Jamie definitely! I was saying panne with the pb as soon as it came out, his ratios were just off. Barry (as usual) was more interested in how the dish looked or if he could do something trendy than actually doing a good dish
(writing this as the ingredients get introduced) i would go tuna tataki using the bread crumbs as the coating, spicy and tangy peanut butter sauce, celery and watermelon slaw for the fresh element
Something very interesting I've noticed in the chefs one vs this normals one. Kush and Ebbers, when they were talking about what they were doing, would still be cooking. But Jamie and Baz stop what they're doing to talk about what they're doing. Really shows what experience gets you
I go with Jamie. Very creative! Maybe Barry could have put the celery and some other green ingredients in the salad and just renamed it Red And Green Salad! As a normal though when I saw peanut butter after the celery my first thought was “Oh yummy, peanut butter stuffed celery!” 😂 In the end I would have made a tuna tartar because that is one of my favorite dishes! And served it with little watermelon cubes (or balls) to freshen the pallet! And even though they don’t go together I would have made the peanut butter stuffed celery and bite size peanut butter toasts and called it desert! 😂 I cook very simple! 😁
For pb and tomatoes, we have this creole thing called Rougail Dakatine from Reunion island, in many ways it's probably very similar in taste and influenced from Satay sauce, use to be one of my fav dip with bread as a kid.
This is a format that would challenge my ADHD-fueled creativity like nothing else. I do admire Jamie's sensible restraint and open-ended planning. Very smart gameplay. Fun Fact: In some countries, the celery is sold untrimmed, with all the leaves intact. Baz could have made a full leafy salad if you'd had that kind.
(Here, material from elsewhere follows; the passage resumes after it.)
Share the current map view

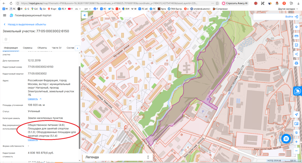[296, 54]
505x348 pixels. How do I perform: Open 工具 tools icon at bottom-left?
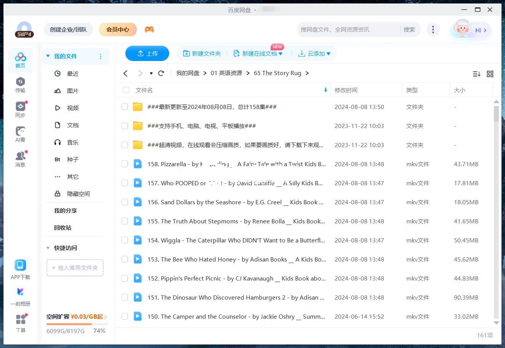click(x=21, y=322)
Too bad Jamie isn't a food science guy, or he'd realize he could turn the peanut butter into dust by mixing it with tapioca starch. Then he could mix it with, say, chipotle powder and furikake to make a finishing seasoning. The watermelon would be so easy to incorporate into what Jamie already started. Just blitz it up, add it with some balsamic vinegar and brown sugar to a tomato, celery, & bread base, maybe brighten it with a bit of lemon juice, and you've got a sweet & sour sauce. Would go wonderfully with seared tuna and fried zucchini. And yes, I have used watermelon in sweet & sour sauce, it's amazing. Makes the sauce wonderfully light, lending this background freshness I like Jamie's adaptation better, it really does look like a more complete dish. _Maybe_ I would have gone Baz if he had cut his tuna into bite-sized slices and done more with the celery. But well done, Jamie, hold your head up for what you did here. 'Twas a very good job. 👍😎😋🤘
Here in Hawaii we have something called Spam Jam. It's a street festival that celebrates Spam and a lot of restaurants get involved. One of them does Spam Fries, but it's cut so much thinner than Baz made them - think McDonald's fries. Probably a result of the difference in fries between the US and the UK. Very yum!